Work task:
The exercise asks you to copy every line below in which "computer" appears.

-- Records supplied follows --

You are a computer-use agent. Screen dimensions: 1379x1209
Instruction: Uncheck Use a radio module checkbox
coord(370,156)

-- Records supplied concluded --
-- Records supplied follows --

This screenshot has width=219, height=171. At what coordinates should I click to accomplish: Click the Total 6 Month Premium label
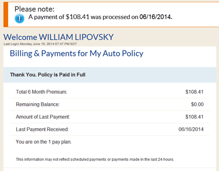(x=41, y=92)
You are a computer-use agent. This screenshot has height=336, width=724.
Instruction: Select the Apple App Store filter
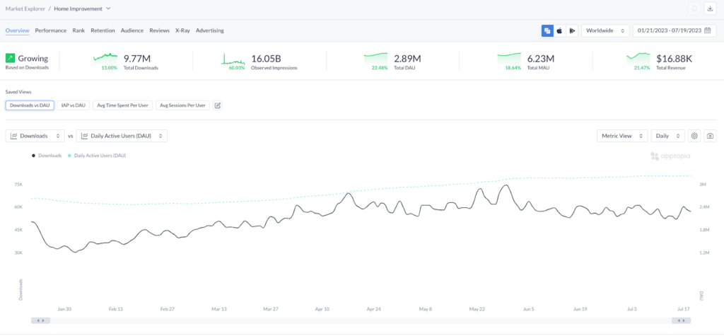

-- Records supplied concluded --

Result:
You are a computer-use agent. Screen dimensions: 1379x1209
You are a computer-use agent. This screenshot has height=336, width=724.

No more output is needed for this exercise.